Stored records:
────────────────────────────────────────

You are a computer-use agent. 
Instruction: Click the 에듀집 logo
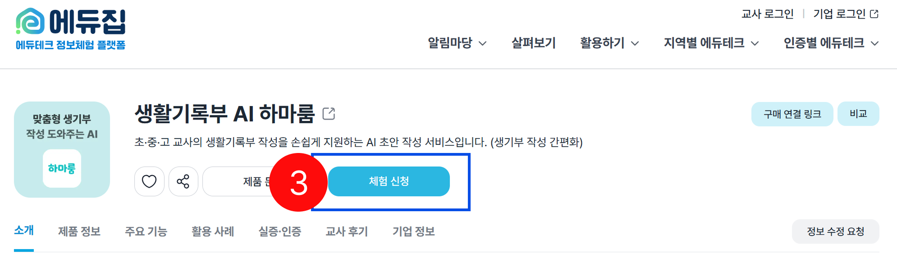point(71,28)
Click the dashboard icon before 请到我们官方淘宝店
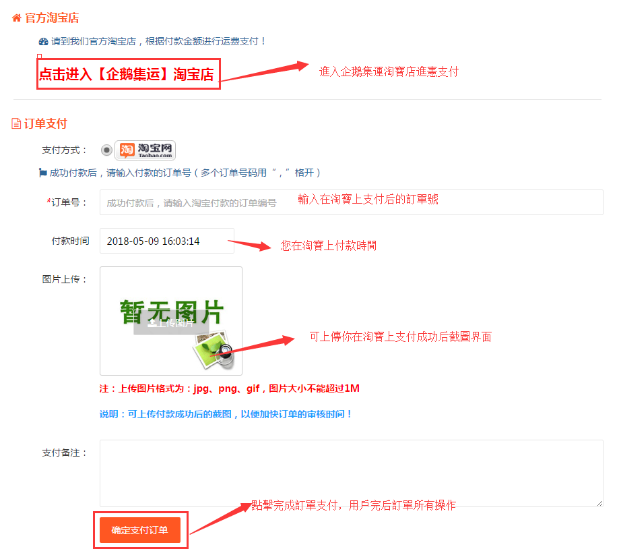619x555 pixels. pyautogui.click(x=43, y=42)
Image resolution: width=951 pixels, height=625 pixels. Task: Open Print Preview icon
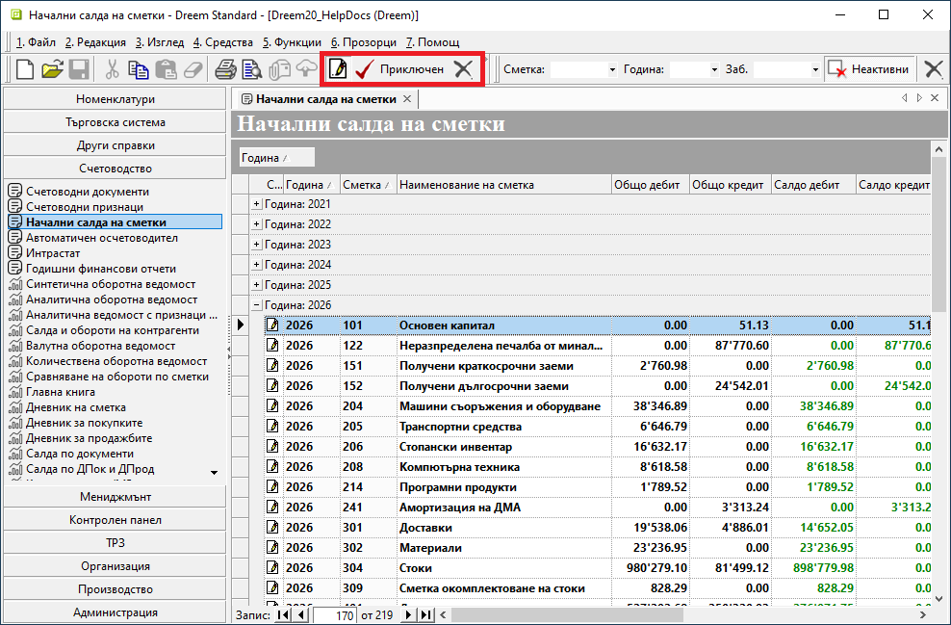[x=252, y=69]
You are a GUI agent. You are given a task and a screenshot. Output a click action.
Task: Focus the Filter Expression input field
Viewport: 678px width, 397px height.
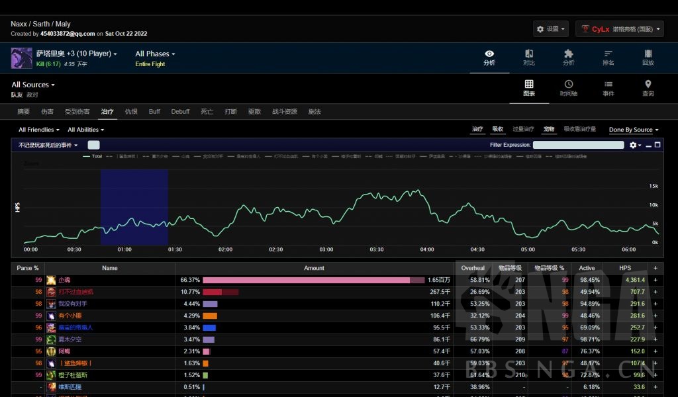tap(579, 145)
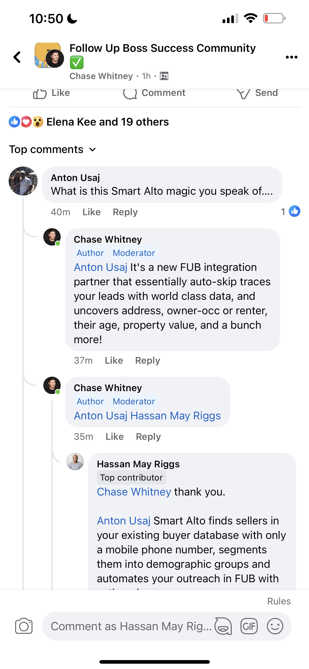Open the avatar sticker picker

[x=223, y=626]
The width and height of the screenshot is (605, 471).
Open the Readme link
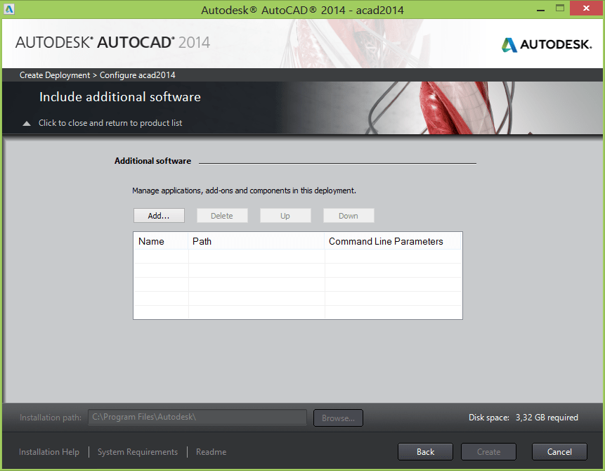pos(211,452)
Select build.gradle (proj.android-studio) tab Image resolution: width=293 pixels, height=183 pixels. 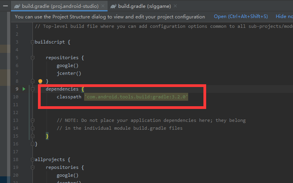(x=61, y=6)
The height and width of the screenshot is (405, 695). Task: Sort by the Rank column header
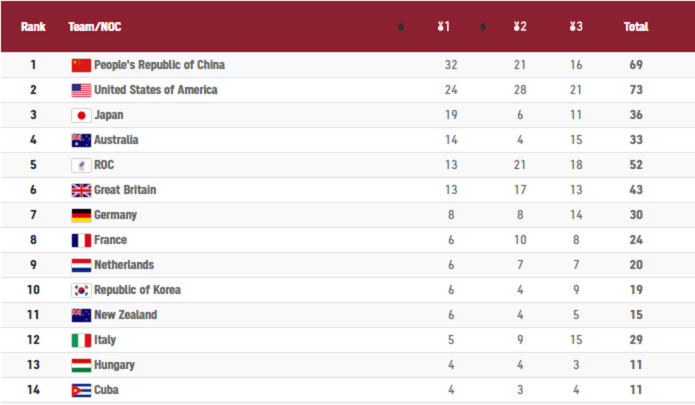click(x=33, y=27)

────────────────────────────────────────

Work to be completed: Lines containing the string "agent" are the ones to copy from the entries above.

Answer to this task:
You are a computer-use agent. 
You are a GUI agent. You are given a task and a screenshot. Output a click action.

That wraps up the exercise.